After 3 Months, 3 Rejections, Airfoil Speakers Touch Ships, Developers Leave iPhone

November 13th, 2009

Airfoil Speaker Touch 1.0

After submitting a minor .1 bug fix for Airfoil Speakers Touch 1.0.1 [Free - iTunes link] for iPhone and iPod touch, longtime Mac developers Rogue Amoeba waited for what they assumed would be a routine App Store review. Three and a half months, three rejections, and the unsuccessful intervention of a champion at Apple, the app is finally in the store, but the developer has decided the process is too odorous to continue with the iPhone platform.

Don’t stop us just because you’ve heard this before over and over again.

The issue this time was Rogue Amoeba discovering the type of Mac and exact application that was being used as audio source, and displaying the corresponding Mac OS X-provided image of the machine and icon for the app.

Though standard — intended — behavior on the Mac, Apple’s App Store policy branded this a trademark violation and they requested it be changed. Rogue Amoeba assumed the request was erroneous and tried resubmitting, tried escalating via email, even had a champion inside Apple try help get it through. In the end, the App Store policy was an immovable object, and Rogue Amoeba had to remove the Mac and app icon images. Airfoil Speakers Touch 1.0.1 was then approved and placed in the app store.

(And during the whole process, Airfoil Speakers Touch 1.0, buggy as it was, and using the exact same artwork Apple had issue with in 1.0.1 was left untouched in the App Store for users to download and use).

In the future, we hope that developers will be allowed to ship software without needing Apple’s approval at all, the same way we do on Mac OS X. We hope the App Store will get better, review times will be shorter, reviews will be more intelligent, and that we can all focus on making great software. Right now, however, the platform is a mess.

The chorus of disenchanted developers is growing and we’re adding our voices as well. Rogue Amoeba no longer has any plans for additional iPhone applications, and updates to our existing iPhone applications will likely be rare. The iPhone platform had great promise, but that promise is not enough, so we’re focusing on the Mac.

Add our voice to the chorus: fix. this. More after the break…

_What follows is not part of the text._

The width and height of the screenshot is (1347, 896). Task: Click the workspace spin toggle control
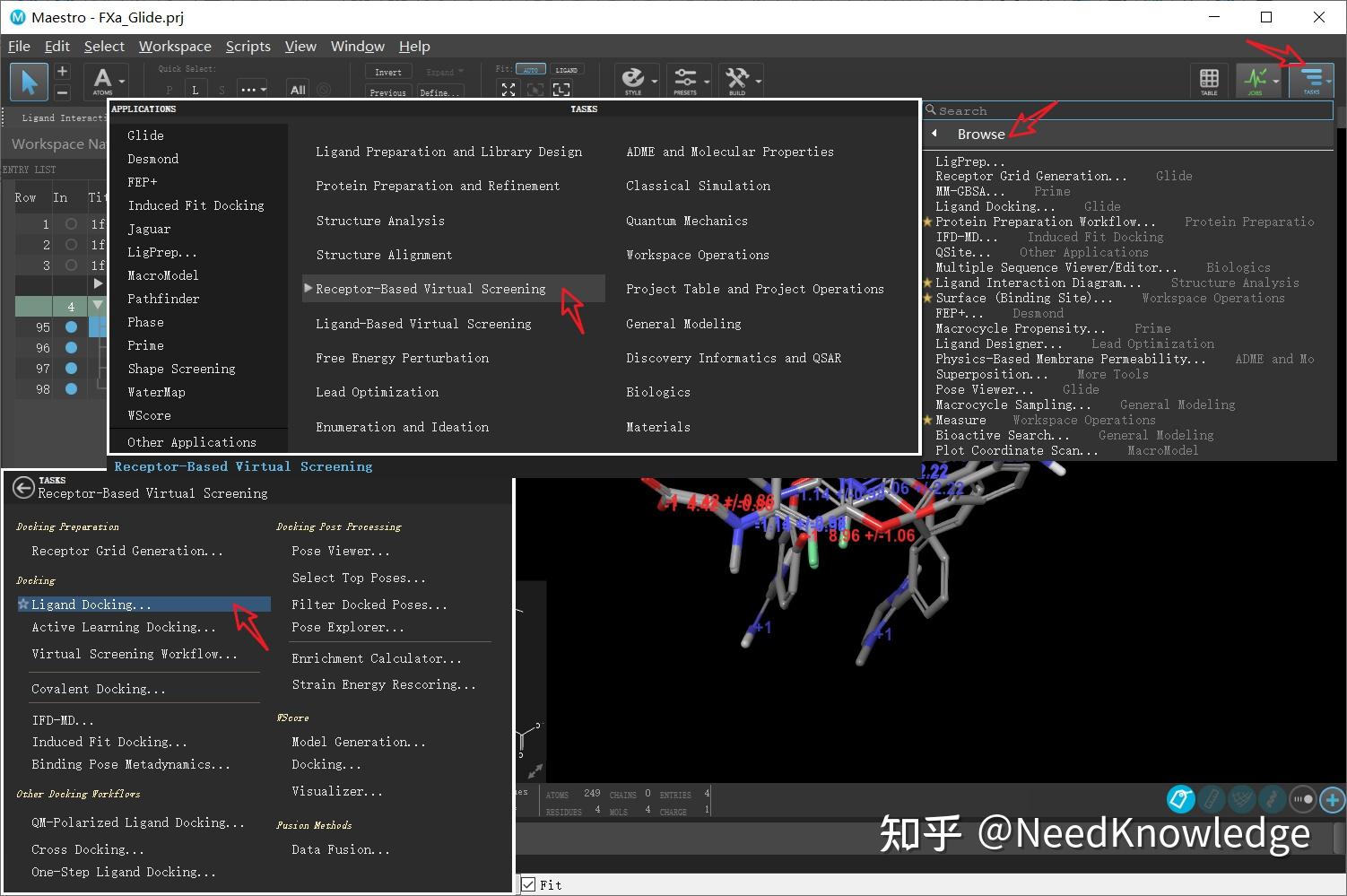(x=1302, y=799)
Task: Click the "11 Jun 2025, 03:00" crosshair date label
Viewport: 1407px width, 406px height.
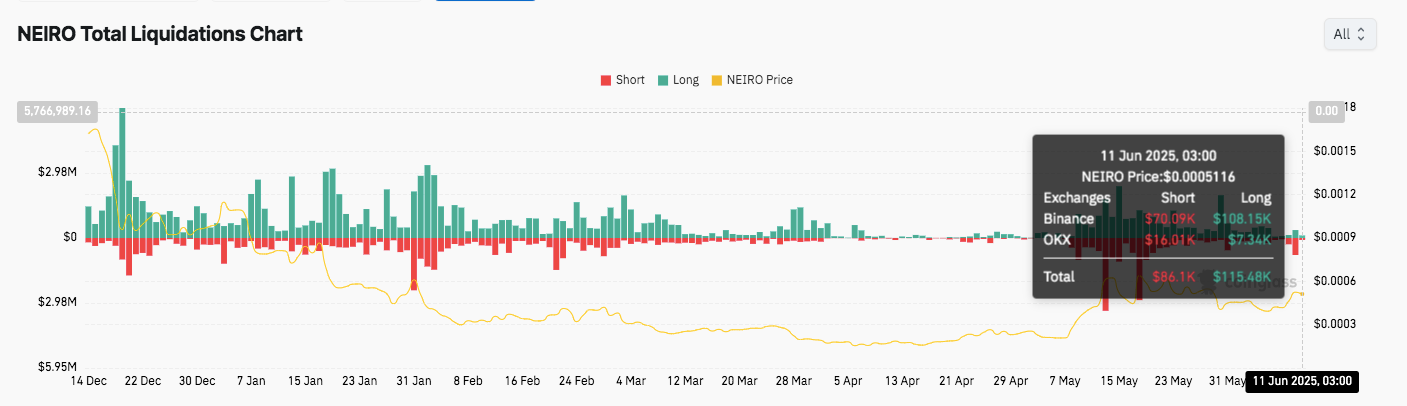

While many of these developers point to Apple acting as App Store gatekeeper as the issue, we’d submit right now the actual issue is Apple continuing to act as a capricious, illogical, unpredictable, often stupefying gatekeeper.

Curating a store is just a business model. It may well cost them developers philosophically opposed to the idea, even incredibly talented ones like Facebook’s Joe Hewitt, but every decision has an opportunity cost. Choosing to curate a store, even one growing so fast it has 2 billion downloads and 100,000 apps, and continuing to suffer from poor communications, overzealous legal oversight, unclear guidelines, and the crap shoot that seems ultimately at the core of any given app getting approved on any given day… it just doesn’t work.

Getting rid of the gatekeeper might treat the symptom but is it the cure? Apple legal could just as easily issue a DMCA demand notice for an app using artwork they felt was a trademark violation, and have it taken down — even under Google’s more open, publish-first, investigate-if-flagged App Market system. The problem is Apple shouldn’t think using that artwork is a problem on the iPhone if it isn’t on the Mac. That, and the dozens of other so-obvious-it-hurts-our-brains-issues, are what needs to be fixed, and what are driving developers to question the platform.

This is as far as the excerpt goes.